CDFW Seeks Artists to Enter California Upland Game Bird Stamp Art Contest

The California Department of Fish and Wildlife (CDFW) is conducting its annual art contest to select the design for the state’s 2020-2021 upland game bird stamp. The California Upland Game Bird Stamp Art Contest is open to all U.S. residents ages 18 and older. Entries will be accepted from Nov. 9 through Dec. 4.

This year’s stamp will feature the mourning dove (Zenaida macroura). These popular migratory upland game birds are found throughout California in a variety of habitats. Common in grassland, cropland and open woodland environments, they are often seen foraging on the ground for a wide variety of seeds. The characteristic sound of a mourning dove taking flight is generated by special flight feathers which vibrate rapidly to create a whistling sound, which increases in pitch when a dove is startled by a predator, communicating danger to other birds nearby.

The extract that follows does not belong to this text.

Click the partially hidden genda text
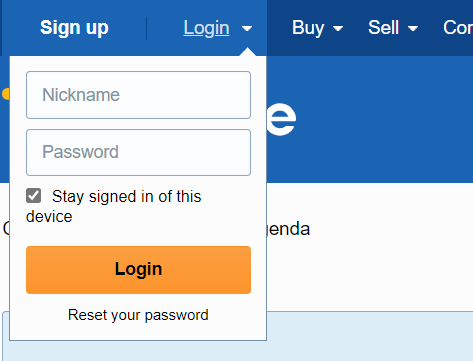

Entries must include at least one mourning dove, preferably in a habitat or setting representative of California. Entries will be judged on originality, artistic composition, anatomical accuracy and suitability for reproduction as a stamp and print.

The contest will be judged by a panel of experts in the fields of ornithology, conservation, art and printing. The winning artist will be selected during a judging event in December.

An upland game bird validation is required for hunting migratory and resident upland game birds in California. The money generated from stamp sales is dedicated to upland game bird-related conservation projects, education, hunting opportunities and outreach. CDFW sells over 150,000 upland game bird validations annually. Any individual who purchases an upland game bird validation may request their free collectible stamp by visiting wildlife.ca.gov/licensing/collector-stamps. For collectors who do not purchase a hunting license or upland game bird validation, or for hunters who wish to purchase additional collectible stamps, an order form is also available on the website.

For contest information and entry forms, please visit wildlife.ca.gov/upland-game-bird-stamp.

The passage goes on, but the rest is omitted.